• **Task to carry out**
Copy word for word the passage of the article below on displacement in the Lacandon Jungle, from "Members of the" up to and including "for drug trafficking.".

The Lacandon “Is a Powder Keg,” Warn Those Displaced by Organized Crime

The Lacandon Jungle formally occupies 1.8 million hectares. Photo: Ángeles Mariscal

Members of the Lacandon community are already part of organized crime groups, they said.

Indigenous leaders and their families have been displaced for a year, after organized crime members threatened them with death for denouncing the use of landing strips and land for drug trafficking.

Now, from exile, they reiterate that “violence has become commonplace in the Lacandon Jungle,” that several communities in the jungle are subjected to organized crime groups and, in their view, “the situation in our border state is a powder keg about to explode, our situation is only the tip of the iceberg.”

Some of the displaced are former communal authorities of the Lacanja Cansayab community, since organized crime groups intensified their presence in the Lacandon jungle, which they opposed.

This led to threats and attacks until, on September 13th, 2023, they were cornered inside the community, so humanitarian organizations intervened so that federal government authorities could remove them by helicopter.

Since then, they have been living in a situation of forced displacement, and they and their families are temporarily living in the Nueva Palestina community, also in the Lacandon, as they explained in a statement where they make a new call to the authorities to intervene.

As regards their displacement and the threats and attacks against them, they filed criminal complaints with the Chiapas Prosecutor’s Office; however, they claim that the Chiapas government ruled out considering them victims of forced displacement and only declared that they are people “in a vulnerable state.”

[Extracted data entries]
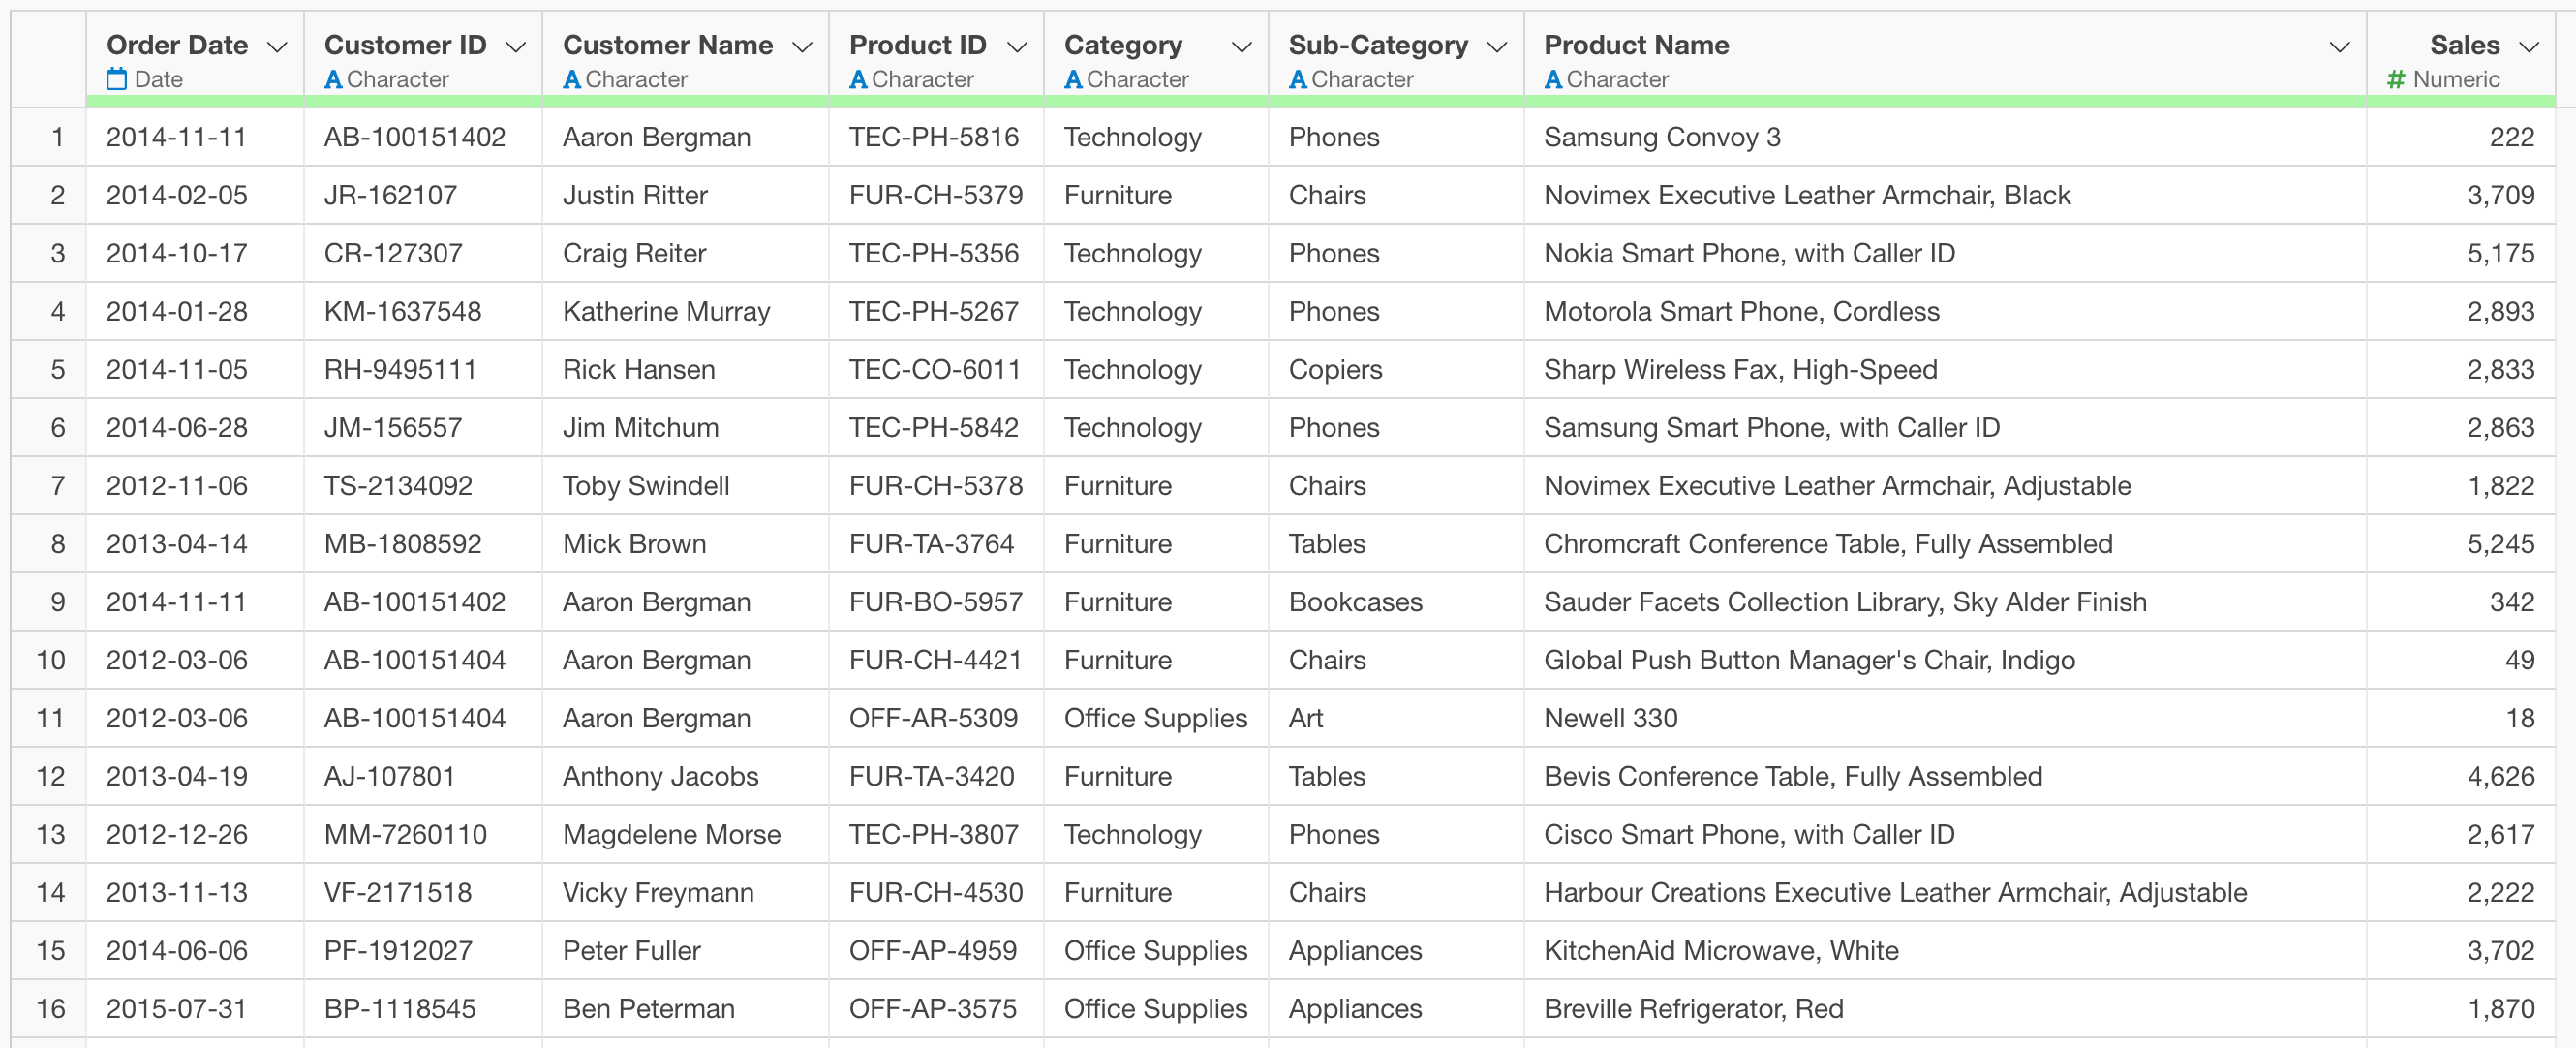
Task: Expand Category column dropdown chevron
Action: point(1241,47)
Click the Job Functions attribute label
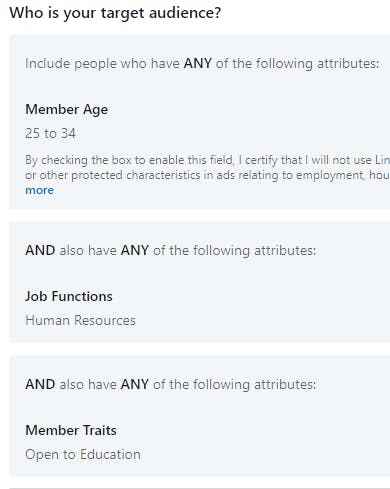The width and height of the screenshot is (390, 489). pyautogui.click(x=69, y=296)
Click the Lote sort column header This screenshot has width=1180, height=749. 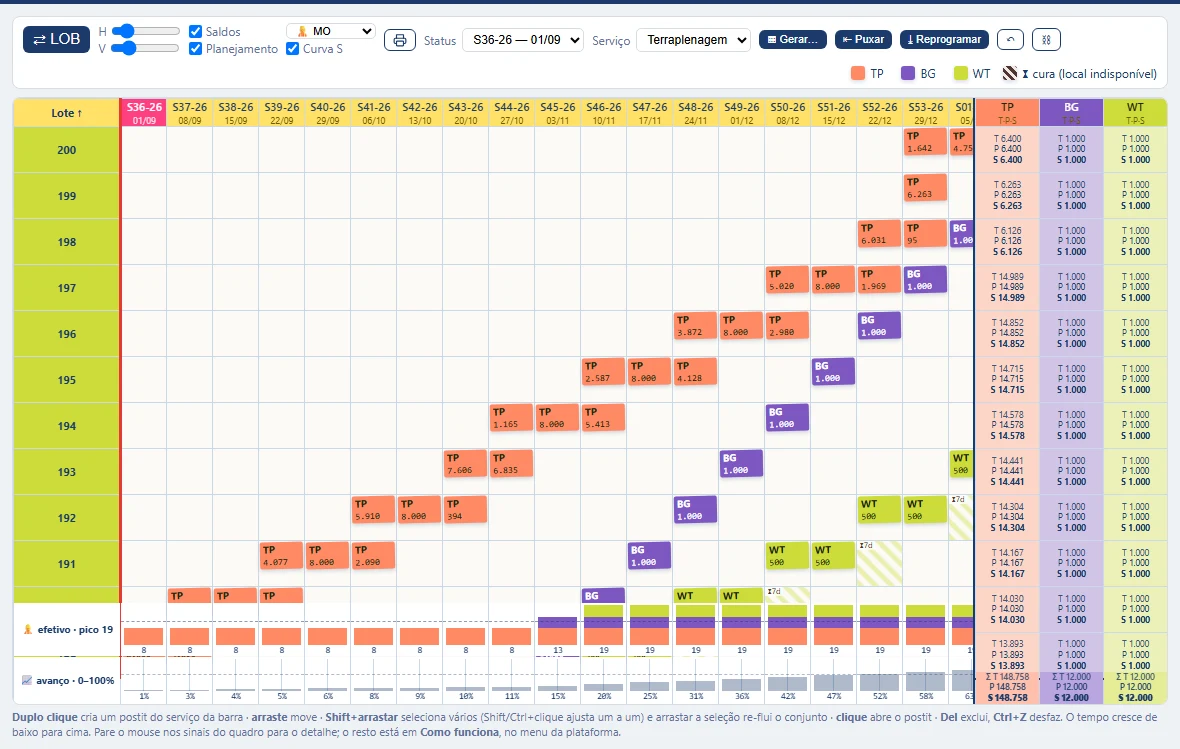tap(66, 113)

• **Complete output**
Members of the Lacandon community are already part of organized crime groups, they said.

Indigenous leaders and their families have been displaced for a year, after organized crime members threatened them with death for denouncing the use of landing strips and land for drug trafficking.